The adaptive immune response is unusual in terms of how the neutralizing antibodies and the cell mediated immunity develop.
Humoral response
Antibodies against the virus are quickly raised (about 1 week post infection). These early antibodies are mainly directed against the viral nucleocapsid the immunodominant structural protein but are devoid of neutralizing capabilities.
Neutralizing antibodies are mainly directed against GP3, GP4 and GP5 and eventually GP2 appears late in infection.

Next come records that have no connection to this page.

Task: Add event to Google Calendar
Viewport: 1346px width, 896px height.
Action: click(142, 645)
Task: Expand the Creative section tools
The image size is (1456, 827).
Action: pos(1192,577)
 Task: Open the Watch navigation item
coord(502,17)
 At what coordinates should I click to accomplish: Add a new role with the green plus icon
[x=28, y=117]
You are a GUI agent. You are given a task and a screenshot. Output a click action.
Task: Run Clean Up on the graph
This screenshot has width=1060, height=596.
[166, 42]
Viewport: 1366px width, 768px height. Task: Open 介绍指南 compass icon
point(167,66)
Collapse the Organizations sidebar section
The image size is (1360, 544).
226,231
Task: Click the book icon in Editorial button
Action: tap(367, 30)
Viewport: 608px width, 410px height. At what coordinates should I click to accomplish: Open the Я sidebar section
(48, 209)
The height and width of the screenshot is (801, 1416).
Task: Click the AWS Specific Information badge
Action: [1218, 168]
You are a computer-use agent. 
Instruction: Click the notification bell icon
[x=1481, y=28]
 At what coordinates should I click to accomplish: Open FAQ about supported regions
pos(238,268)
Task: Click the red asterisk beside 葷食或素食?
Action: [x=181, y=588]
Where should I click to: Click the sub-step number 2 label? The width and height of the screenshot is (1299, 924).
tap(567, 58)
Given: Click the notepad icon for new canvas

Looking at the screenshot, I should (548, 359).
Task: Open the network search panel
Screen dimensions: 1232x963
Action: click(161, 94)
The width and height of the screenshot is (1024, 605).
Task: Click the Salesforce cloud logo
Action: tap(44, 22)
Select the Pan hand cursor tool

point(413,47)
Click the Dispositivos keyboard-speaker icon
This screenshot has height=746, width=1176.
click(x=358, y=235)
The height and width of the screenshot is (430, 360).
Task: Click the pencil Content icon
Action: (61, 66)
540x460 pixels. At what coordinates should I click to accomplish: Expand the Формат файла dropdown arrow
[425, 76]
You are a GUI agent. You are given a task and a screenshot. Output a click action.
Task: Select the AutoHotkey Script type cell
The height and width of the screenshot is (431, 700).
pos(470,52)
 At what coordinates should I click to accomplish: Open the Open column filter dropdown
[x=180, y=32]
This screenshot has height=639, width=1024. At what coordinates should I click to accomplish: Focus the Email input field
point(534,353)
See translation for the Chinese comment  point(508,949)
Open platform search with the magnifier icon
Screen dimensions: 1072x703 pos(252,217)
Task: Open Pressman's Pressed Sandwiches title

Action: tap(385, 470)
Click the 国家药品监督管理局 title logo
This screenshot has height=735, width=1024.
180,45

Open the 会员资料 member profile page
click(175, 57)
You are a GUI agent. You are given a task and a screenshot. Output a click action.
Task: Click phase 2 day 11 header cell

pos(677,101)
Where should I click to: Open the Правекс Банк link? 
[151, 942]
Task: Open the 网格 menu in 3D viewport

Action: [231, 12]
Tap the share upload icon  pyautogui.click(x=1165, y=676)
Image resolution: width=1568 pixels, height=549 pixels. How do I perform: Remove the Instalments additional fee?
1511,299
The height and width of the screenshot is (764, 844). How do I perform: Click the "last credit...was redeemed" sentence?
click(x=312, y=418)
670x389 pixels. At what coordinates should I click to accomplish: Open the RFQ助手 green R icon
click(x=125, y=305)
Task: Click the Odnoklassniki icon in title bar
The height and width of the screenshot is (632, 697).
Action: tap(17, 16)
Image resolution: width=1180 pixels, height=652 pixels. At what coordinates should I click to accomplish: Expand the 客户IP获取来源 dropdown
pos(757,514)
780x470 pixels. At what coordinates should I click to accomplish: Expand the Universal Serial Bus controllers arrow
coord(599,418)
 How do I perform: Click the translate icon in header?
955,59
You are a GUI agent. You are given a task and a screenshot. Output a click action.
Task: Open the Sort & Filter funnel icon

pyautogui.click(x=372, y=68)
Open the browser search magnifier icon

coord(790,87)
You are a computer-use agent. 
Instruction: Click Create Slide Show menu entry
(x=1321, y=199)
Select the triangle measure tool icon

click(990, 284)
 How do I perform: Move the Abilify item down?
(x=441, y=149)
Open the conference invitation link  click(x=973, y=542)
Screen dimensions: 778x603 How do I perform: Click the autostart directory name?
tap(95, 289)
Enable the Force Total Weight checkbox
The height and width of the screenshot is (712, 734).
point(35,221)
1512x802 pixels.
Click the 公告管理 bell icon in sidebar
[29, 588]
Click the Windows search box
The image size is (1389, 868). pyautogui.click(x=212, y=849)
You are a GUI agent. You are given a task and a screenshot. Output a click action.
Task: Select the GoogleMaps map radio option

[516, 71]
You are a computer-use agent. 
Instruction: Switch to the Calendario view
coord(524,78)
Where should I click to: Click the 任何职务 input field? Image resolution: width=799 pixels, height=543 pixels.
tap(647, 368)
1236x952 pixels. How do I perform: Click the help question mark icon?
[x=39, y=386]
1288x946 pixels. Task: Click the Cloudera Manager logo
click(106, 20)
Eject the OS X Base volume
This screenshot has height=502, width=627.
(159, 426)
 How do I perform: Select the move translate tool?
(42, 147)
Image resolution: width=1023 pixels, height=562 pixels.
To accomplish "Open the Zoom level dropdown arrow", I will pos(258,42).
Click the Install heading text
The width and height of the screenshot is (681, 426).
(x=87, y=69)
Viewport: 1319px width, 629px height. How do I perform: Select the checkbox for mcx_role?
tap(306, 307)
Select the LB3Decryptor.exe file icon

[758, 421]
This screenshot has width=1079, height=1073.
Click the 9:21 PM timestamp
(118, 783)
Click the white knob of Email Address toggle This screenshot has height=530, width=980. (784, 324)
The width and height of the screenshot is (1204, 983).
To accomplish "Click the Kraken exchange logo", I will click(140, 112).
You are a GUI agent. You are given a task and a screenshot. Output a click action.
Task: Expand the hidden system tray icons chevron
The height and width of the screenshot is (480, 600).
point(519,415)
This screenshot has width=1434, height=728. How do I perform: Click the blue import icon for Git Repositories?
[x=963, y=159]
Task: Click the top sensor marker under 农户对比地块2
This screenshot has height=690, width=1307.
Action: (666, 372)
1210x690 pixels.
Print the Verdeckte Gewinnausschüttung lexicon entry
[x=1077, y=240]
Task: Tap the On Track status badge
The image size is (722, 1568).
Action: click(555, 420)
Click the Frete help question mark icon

The role of neutralizing antibodies is unclear. While some reports showed that passive transfer of neutralizing antibodies are effective in preventing the development of viraemia upon challenge in both sows and piglets if antibody levels reach a critical threshold, it is common to observe the end of the viraemia in absence of detectable neutralizing antibodies. As some authors have reported some strains induce very low or no levels of neutralizing antibodies. Moreover, a recent paper shows that different genotype 1 PRRSV differ in their susceptibility to neutralization and those differences were not explained by the predicted characteristics of GP3, GP4 or GP5, the proteins thought to contain some of the neutralization epitopes. At present, an overall explanation on this unusual antibody response is absent.
Cell-mediated response against PRRSV
The cell-mediated immune response develops gradually and may suffer highs and lows for several weeks or months before showing a plateau.
Several studies have found a qualitative correlation between the level amount of IFN-γ and protection. Besides this, the virus may persist for a prolonged period in the lymphoid tissues of infected pigs. However, this persistence is not lifelong, indicating that the immune system is finally able to clear the virus. Several immune evasion mechanisms have been proposed to be involved.